=== Record extracts ===

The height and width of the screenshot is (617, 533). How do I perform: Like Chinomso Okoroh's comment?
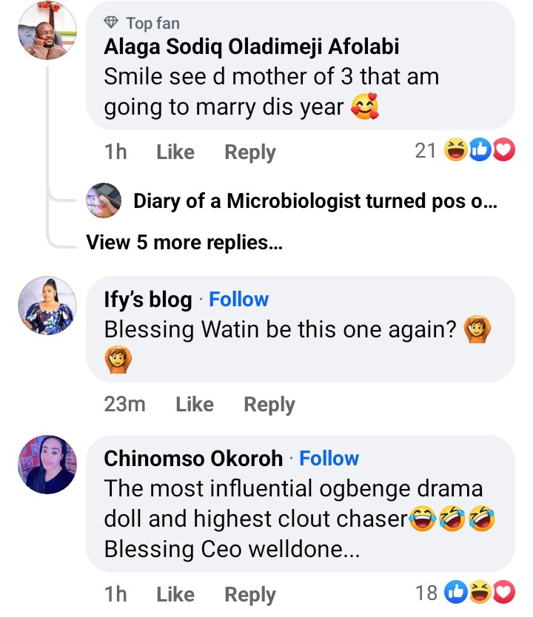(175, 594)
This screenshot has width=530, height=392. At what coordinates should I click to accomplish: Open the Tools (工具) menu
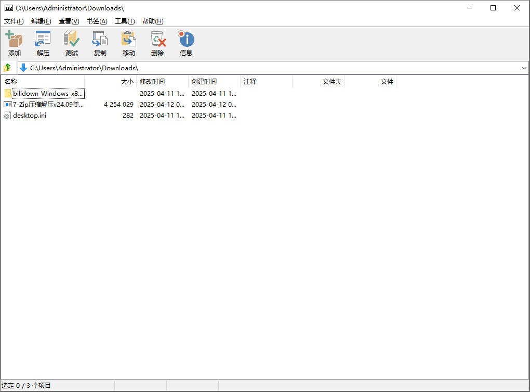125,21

===
=== Record extracts ===

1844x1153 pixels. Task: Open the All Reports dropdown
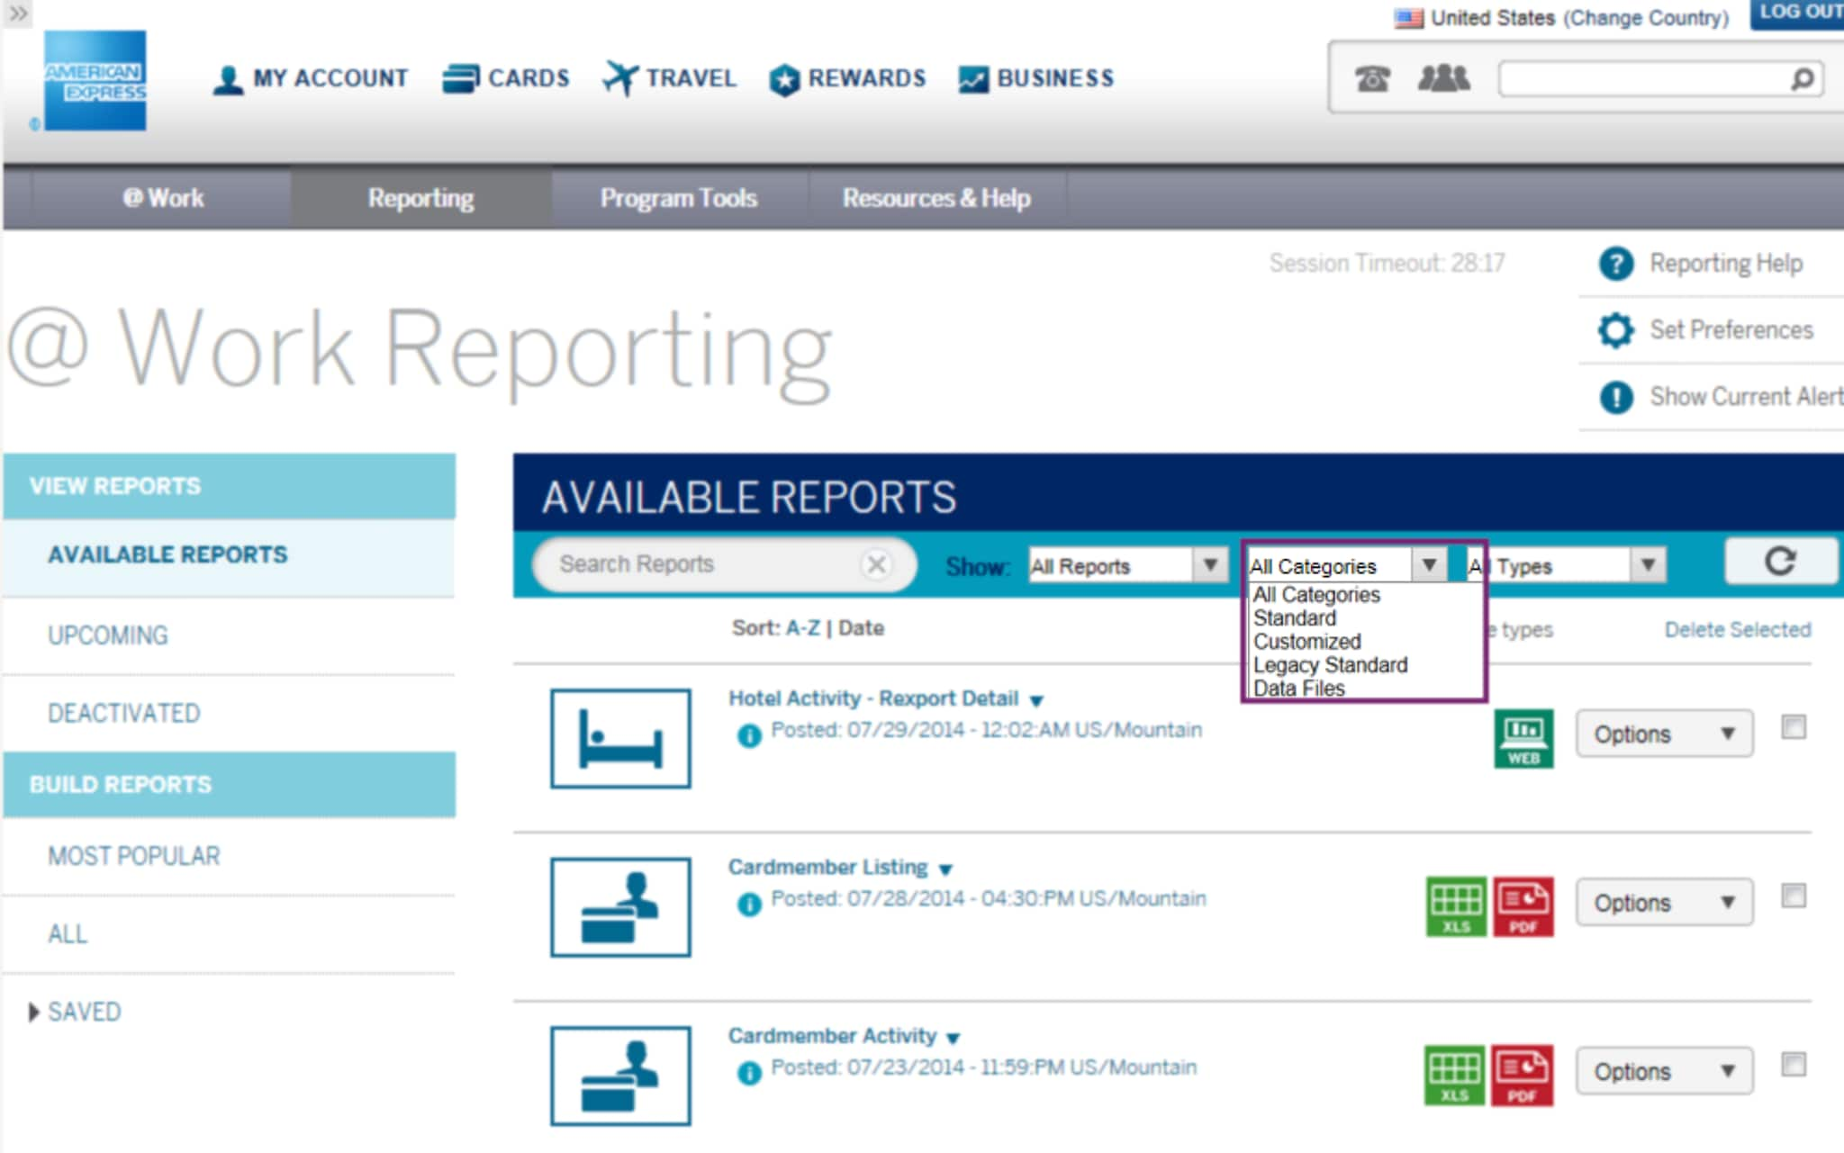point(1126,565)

===

**What you will do:** Rewrite the stretch of material from the line containing "1844x1153 pixels. Task: Open" through the line containing "point(1126,565)", swapping "dropdown" for "menu" and changing nothing else. Give only those lines, and leave out the pictures.

**Solution for this problem:**
1844x1153 pixels. Task: Open the All Reports menu
point(1126,565)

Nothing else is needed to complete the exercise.